Though this would be the first fight for Davis’ troops, it was not the first fight of the revolution. Ever since 1774, Gage had been trying to stop New Englanders preparing for war by seizing stores of their weapons and gunpowder, according to Encyclopedia Britannica. The colonists responded by storing their powder in secret caches and stealing some from the British. On April 14, 1775, Gage received orders from William Legge, 2nd Earl of Dartmouth and the secretary of state for the colonies, that it was time to “arrest and imprison the principal Actors and Abettors” in rebellious Massachusetts. Unfortunately for Gage, the rebels got the drop on him.

Starting on April 16, Revere rode through Massachusetts, warning colonists to secure their powder and guns before the British arrived. The element of surprise slipped further out of Gage’s hands when 700 of his troops spent the evening of April 18 forming up in public view on Boston Common. The troops crossed the Charles River and marched to Lexington, hoping to find rebel leaders John Hancock and Samuel Adams on their way to capture military supplies in Concord. They marched all night through the deep, brackish waters of a swamp before arriving soaked and tired at about 5:00 a.m. to meet 77 minutemen waiting for them at the village green. After a tense standoff, the two sides opened fire on each other, sending off “the shot heard ‘round the world” and leaving eight Americans dead.

Set problem A
From the Lexington passage, write out the part that opens with the words containing "Though this would" and closes with "drop on him.".
Set problem B
Name every person mentioned in the Lexington passage, in order of first appearance.

Supplied data
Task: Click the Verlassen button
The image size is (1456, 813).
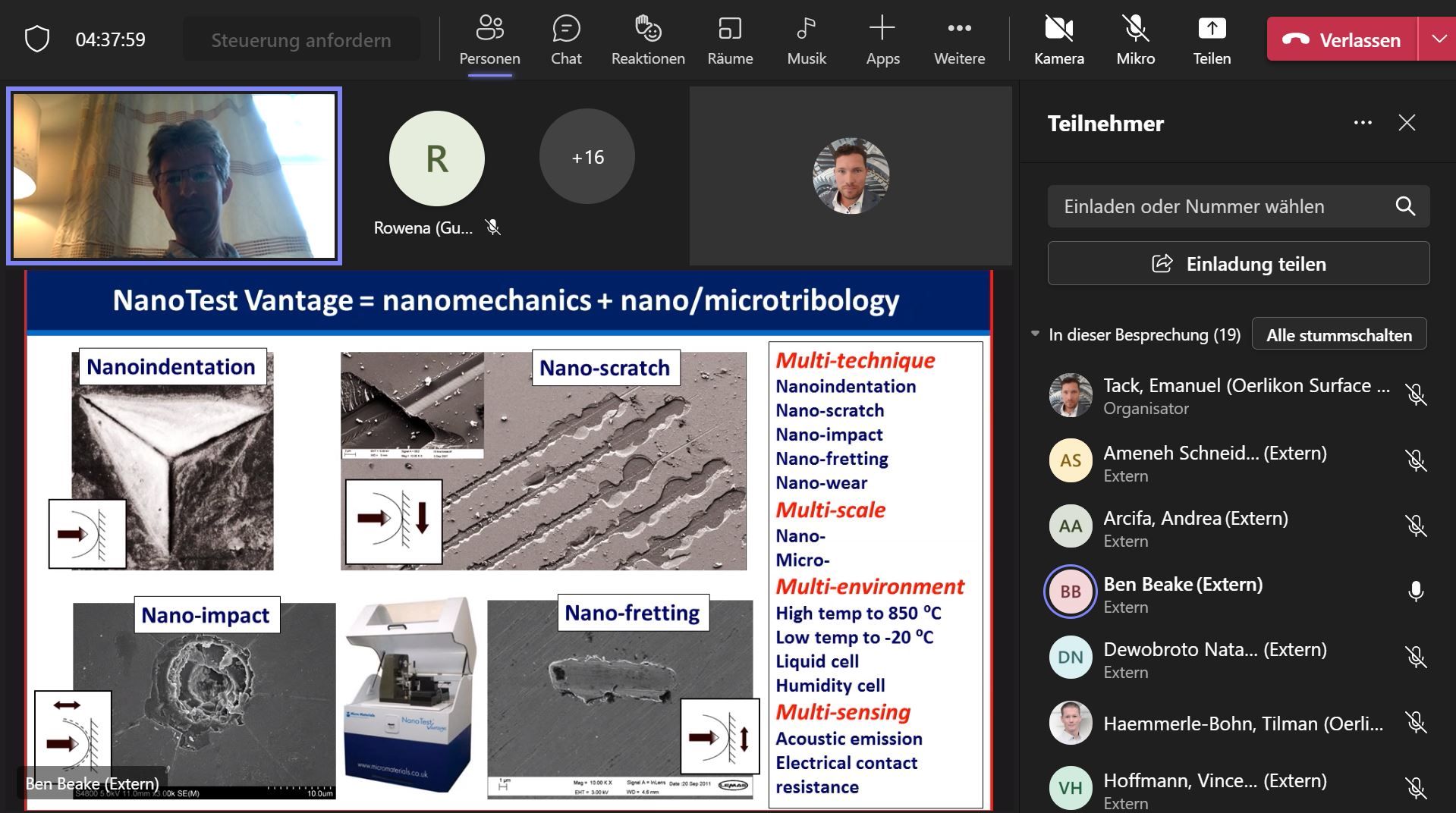Action: pos(1342,39)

Response A
Though this would be the first fight for Davis’ troops, it was not the first fight of the revolution. Ever since 1774, Gage had been trying to stop New Englanders preparing for war by seizing stores of their weapons and gunpowder, according to Encyclopedia Britannica. The colonists responded by storing their powder in secret caches and stealing some from the British. On April 14, 1775, Gage received orders from William Legge, 2nd Earl of Dartmouth and the secretary of state for the colonies, that it was time to “arrest and imprison the principal Actors and Abettors” in rebellious Massachusetts. Unfortunately for Gage, the rebels got the drop on him.

Response B
Davis
Gage
William Legge, 2nd Earl of Dartmouth
Revere
John Hancock
Samuel Adams